Pick out the lines below that contain the string "computer" and copy them all.

Stored data
=== Begin Enclosure ===

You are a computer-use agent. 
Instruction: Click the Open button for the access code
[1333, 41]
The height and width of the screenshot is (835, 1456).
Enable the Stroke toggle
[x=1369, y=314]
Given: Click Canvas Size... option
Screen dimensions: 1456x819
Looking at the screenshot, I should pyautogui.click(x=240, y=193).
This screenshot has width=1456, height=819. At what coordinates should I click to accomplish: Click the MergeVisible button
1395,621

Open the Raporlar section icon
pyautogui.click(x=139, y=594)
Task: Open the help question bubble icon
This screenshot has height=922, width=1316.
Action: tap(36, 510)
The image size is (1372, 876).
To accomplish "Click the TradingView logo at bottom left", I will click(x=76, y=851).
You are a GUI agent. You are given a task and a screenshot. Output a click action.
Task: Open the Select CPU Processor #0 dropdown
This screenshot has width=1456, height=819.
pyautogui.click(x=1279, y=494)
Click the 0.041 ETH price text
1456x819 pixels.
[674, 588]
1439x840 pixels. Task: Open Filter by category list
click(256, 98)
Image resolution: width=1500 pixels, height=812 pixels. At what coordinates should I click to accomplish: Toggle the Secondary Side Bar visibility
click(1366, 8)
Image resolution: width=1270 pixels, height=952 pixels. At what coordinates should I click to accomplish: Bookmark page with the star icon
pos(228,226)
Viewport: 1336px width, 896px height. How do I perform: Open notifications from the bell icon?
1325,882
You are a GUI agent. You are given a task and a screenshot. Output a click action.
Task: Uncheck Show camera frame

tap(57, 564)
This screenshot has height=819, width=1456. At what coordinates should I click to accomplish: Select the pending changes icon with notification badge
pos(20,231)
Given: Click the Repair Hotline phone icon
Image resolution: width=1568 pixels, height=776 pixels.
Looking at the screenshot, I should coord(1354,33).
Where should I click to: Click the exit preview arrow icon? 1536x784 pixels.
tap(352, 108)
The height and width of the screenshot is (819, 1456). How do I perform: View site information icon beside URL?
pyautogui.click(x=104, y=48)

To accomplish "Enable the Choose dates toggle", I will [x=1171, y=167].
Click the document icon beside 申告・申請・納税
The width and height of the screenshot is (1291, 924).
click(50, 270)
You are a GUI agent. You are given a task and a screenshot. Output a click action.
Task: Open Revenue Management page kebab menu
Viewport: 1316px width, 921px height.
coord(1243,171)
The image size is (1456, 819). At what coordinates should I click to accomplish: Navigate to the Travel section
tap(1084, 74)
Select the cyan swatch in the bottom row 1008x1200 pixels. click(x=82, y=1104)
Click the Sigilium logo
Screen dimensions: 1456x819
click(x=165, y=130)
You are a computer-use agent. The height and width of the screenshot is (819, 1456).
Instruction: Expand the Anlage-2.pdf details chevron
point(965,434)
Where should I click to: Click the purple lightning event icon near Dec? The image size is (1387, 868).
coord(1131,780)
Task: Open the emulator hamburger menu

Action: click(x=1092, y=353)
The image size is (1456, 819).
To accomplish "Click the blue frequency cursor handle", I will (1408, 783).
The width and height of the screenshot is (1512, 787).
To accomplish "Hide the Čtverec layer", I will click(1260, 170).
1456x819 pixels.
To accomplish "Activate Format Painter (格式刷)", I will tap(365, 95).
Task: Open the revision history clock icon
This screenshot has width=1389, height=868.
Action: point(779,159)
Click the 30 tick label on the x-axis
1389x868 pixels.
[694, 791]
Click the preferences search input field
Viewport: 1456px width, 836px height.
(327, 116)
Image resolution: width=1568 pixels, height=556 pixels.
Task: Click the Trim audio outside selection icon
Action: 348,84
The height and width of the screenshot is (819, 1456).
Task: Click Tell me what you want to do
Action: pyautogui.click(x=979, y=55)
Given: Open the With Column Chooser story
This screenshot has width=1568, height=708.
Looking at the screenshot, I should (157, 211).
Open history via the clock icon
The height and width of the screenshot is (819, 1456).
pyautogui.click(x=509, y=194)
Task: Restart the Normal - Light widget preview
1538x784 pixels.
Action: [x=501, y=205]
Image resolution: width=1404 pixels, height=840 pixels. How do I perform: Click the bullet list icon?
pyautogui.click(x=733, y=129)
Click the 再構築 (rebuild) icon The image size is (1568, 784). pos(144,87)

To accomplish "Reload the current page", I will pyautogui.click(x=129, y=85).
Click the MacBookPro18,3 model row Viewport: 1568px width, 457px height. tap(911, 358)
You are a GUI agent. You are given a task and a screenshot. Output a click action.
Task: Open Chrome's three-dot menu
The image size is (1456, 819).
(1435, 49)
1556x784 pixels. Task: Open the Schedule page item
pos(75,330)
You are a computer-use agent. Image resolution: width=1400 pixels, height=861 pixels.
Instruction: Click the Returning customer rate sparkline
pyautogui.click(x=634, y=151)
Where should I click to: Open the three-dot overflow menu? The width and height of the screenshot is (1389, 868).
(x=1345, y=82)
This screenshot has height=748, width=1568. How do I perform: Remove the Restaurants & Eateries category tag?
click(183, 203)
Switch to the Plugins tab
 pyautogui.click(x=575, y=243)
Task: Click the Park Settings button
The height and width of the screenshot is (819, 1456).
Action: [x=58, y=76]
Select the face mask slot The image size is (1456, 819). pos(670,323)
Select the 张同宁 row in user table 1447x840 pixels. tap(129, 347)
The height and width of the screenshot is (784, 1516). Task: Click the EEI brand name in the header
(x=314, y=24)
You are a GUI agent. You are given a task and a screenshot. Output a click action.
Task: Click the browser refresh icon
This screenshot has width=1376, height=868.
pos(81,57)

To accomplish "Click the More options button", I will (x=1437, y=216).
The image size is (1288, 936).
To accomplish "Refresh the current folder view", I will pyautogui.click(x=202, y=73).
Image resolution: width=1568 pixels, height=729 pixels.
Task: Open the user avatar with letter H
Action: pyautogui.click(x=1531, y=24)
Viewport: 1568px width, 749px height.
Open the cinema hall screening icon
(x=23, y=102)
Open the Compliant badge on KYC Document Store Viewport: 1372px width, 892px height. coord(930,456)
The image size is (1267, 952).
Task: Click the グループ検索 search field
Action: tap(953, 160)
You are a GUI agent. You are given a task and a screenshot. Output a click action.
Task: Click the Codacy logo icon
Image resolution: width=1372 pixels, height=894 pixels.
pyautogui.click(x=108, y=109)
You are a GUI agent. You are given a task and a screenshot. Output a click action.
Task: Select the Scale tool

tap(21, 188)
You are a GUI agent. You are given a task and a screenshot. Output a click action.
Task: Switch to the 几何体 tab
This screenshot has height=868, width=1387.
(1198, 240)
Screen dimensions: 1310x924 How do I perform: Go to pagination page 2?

=== End Enclosure ===

Output below
You are a computer-use agent. 
You are a computer-use agent. The height and width of the screenshot is (819, 1456).
You are a computer-use agent. Image resolution: width=1400 pixels, height=861 pixels.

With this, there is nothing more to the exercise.